North Carolina’s captive insurance program continues to exceed expectations as the program begins its third full year of operation, according to North Carolina Insurance Commissioner Wayne Goodwin.
The North Carolina Department of Insurance became authorized to license captive insurance companies in October of 2013 after the passage of the North Carolina Captive Insurance Act, and the program has grown significantly since that time, Goodwin reported.
As of Jan. 25, 2016, 336 risk bearing captive insurance entities are under the regulation of NCDOI—96 captive insurers and 240 cells or series. Since year-end 2014, the number of captive insurers increased by 44 and the number of cells or series almost doubled.

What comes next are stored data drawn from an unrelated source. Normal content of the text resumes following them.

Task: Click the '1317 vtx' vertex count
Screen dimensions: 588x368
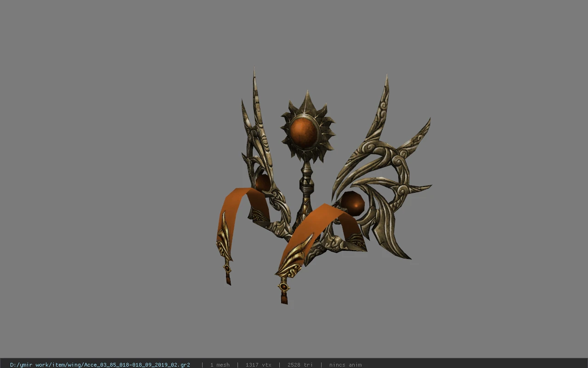Action: tap(259, 365)
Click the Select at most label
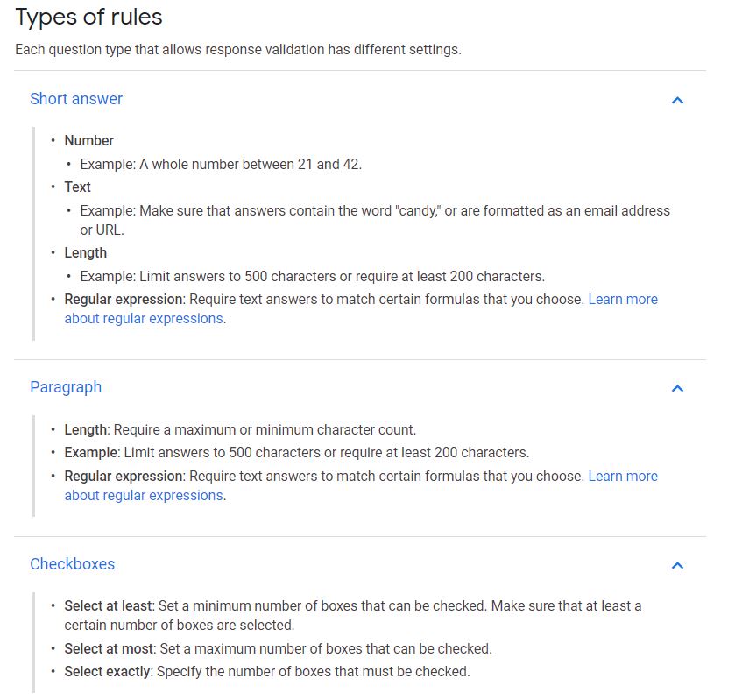 tap(108, 649)
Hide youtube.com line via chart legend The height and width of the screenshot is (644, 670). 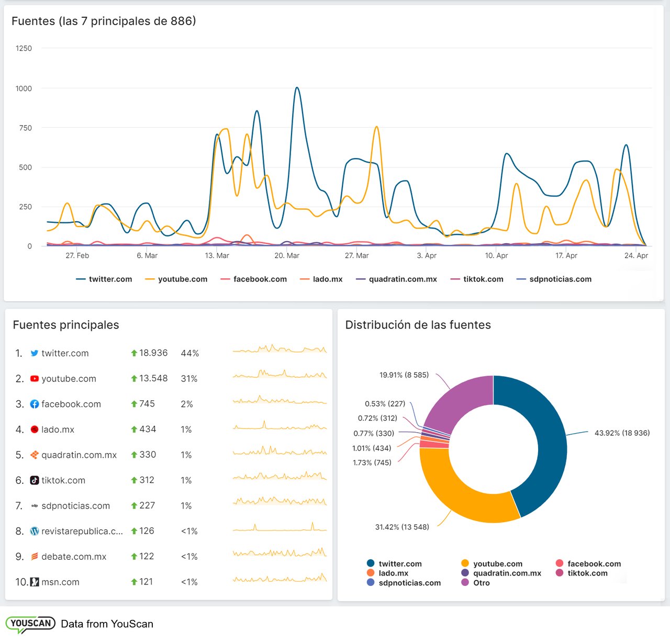pyautogui.click(x=176, y=279)
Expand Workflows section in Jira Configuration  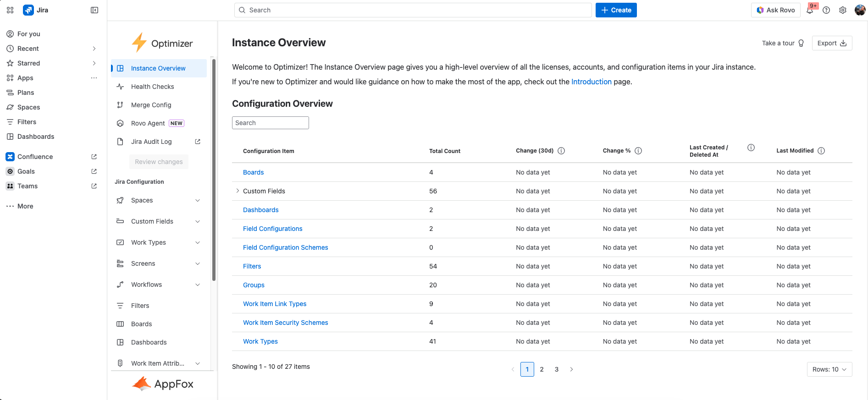[198, 285]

The North Carolina Department of Insurance (NCDOI) said since the inception of the North Carolina Captive Insurance Act, the captive insurance company industry has favorably impacted North Carolina’s economy by creating jobs and generating premium taxes and business revenues.
“From the start, we have been committed to growing and continually improving the captive insurance program in North Carolina,” said Goodwin. “I am proud that, in such a short time, we have become one of the fastest growing states for captive insurance in the country.”
NCDOI credits the success of North Carolina’s captive insurance program to a number of factors, including the well-crafted North Carolina Captive Insurance Act; NCDOI’s pro-business approach to regulation; the support of and participation by captive insurer owners, captive insurance managers and other captive insurance service providers; and the contributions of the North Carolina Captive Insurance Association.
Captive insurance is a form of self-insurance through which a business may form its own insurance company to insure its risks. Potential benefits of captive insurance are reduced insurance costs, stabilized pricing, customization of policy terms and conditions to meet a business’s needs, and the ability to obtain coverage that is not readily available or too costly in the commercial market.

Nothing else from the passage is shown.